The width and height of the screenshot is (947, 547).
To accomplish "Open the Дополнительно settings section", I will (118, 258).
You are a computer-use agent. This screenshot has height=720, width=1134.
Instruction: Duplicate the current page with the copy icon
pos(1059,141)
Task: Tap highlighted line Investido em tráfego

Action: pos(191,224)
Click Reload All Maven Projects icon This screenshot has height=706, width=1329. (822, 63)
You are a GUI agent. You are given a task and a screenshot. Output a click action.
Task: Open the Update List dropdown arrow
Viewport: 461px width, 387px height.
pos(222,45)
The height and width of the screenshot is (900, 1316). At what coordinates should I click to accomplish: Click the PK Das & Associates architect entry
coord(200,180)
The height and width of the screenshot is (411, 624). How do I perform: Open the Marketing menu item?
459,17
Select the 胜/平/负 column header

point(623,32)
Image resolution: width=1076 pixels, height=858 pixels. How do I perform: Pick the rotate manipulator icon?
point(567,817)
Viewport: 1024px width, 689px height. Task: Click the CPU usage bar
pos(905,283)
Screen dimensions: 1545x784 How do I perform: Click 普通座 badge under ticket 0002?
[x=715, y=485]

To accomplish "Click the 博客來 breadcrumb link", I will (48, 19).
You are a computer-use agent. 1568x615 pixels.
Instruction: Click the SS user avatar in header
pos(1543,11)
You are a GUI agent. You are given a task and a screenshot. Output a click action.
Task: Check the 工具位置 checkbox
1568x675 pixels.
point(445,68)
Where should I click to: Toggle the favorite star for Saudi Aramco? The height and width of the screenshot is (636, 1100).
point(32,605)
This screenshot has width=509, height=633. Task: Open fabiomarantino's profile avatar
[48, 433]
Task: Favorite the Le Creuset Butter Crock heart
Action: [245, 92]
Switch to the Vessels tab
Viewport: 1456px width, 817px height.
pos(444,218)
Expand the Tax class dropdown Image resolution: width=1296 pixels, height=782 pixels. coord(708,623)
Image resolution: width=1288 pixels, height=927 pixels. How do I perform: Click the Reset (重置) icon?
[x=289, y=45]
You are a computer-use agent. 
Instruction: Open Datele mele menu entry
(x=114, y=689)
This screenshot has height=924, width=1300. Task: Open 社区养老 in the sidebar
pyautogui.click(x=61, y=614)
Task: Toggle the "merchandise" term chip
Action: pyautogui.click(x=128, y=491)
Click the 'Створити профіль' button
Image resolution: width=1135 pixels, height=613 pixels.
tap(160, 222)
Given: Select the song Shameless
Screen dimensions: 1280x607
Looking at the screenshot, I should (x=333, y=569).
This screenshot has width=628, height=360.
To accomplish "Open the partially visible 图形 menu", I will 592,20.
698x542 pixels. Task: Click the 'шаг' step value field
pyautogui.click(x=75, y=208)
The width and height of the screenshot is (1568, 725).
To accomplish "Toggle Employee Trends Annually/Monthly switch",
* * * *
**WHAT YOU WILL DO**. Every entry should be reproduced word for word.

**RESPONSE BELOW**.
The width and height of the screenshot is (947, 547).
To accomplish "Open the Дополнительно settings section", I will (118, 258).
You are a computer-use agent. This screenshot has height=720, width=1134.
Instruction: Duplicate the current page with the copy icon
pos(1059,141)
Task: Tap highlighted line Investido em tráfego

Action: pos(191,224)
Click Reload All Maven Projects icon This screenshot has height=706, width=1329. (822, 63)
You are a GUI agent. You are given a task and a screenshot. Output a click action.
Task: Open the Update List dropdown arrow
Viewport: 461px width, 387px height.
pos(222,45)
The height and width of the screenshot is (900, 1316). At what coordinates should I click to accomplish: Click the PK Das & Associates architect entry
coord(200,180)
The height and width of the screenshot is (411, 624). How do I perform: Open the Marketing menu item?
459,17
Select the 胜/平/负 column header

point(623,32)
Image resolution: width=1076 pixels, height=858 pixels. How do I perform: Pick the rotate manipulator icon?
point(567,817)
Viewport: 1024px width, 689px height. Task: Click the CPU usage bar
pos(905,283)
Screen dimensions: 1545x784 How do I perform: Click 普通座 badge under ticket 0002?
[x=715, y=485]

To accomplish "Click the 博客來 breadcrumb link", I will (48, 19).
You are a computer-use agent. 1568x615 pixels.
Instruction: Click the SS user avatar in header
pos(1543,11)
You are a GUI agent. You are given a task and a screenshot. Output a click action.
Task: Check the 工具位置 checkbox
1568x675 pixels.
point(445,68)
Where should I click to: Toggle the favorite star for Saudi Aramco? The height and width of the screenshot is (636, 1100).
point(32,605)
This screenshot has width=509, height=633. Task: Open fabiomarantino's profile avatar
[48, 433]
Task: Favorite the Le Creuset Butter Crock heart
Action: [245, 92]
Switch to the Vessels tab
Viewport: 1456px width, 817px height.
pos(444,218)
Expand the Tax class dropdown Image resolution: width=1296 pixels, height=782 pixels. coord(708,623)
Image resolution: width=1288 pixels, height=927 pixels. How do I perform: Click the Reset (重置) icon?
[x=289, y=45]
You are a computer-use agent. 
Instruction: Open Datele mele menu entry
(x=114, y=689)
This screenshot has height=924, width=1300. Task: Open 社区养老 in the sidebar
pyautogui.click(x=61, y=614)
Task: Toggle the "merchandise" term chip
Action: pyautogui.click(x=128, y=491)
Click the 'Створити профіль' button
Image resolution: width=1135 pixels, height=613 pixels.
tap(160, 222)
Given: Select the song Shameless
Screen dimensions: 1280x607
Looking at the screenshot, I should (x=333, y=569).
This screenshot has width=628, height=360.
To accomplish "Open the partially visible 图形 menu", I will 592,20.
698x542 pixels. Task: Click the 'шаг' step value field
pyautogui.click(x=75, y=208)
The width and height of the screenshot is (1568, 725).
To accomplish "Toggle Employee Trends Annually/Monthly switch",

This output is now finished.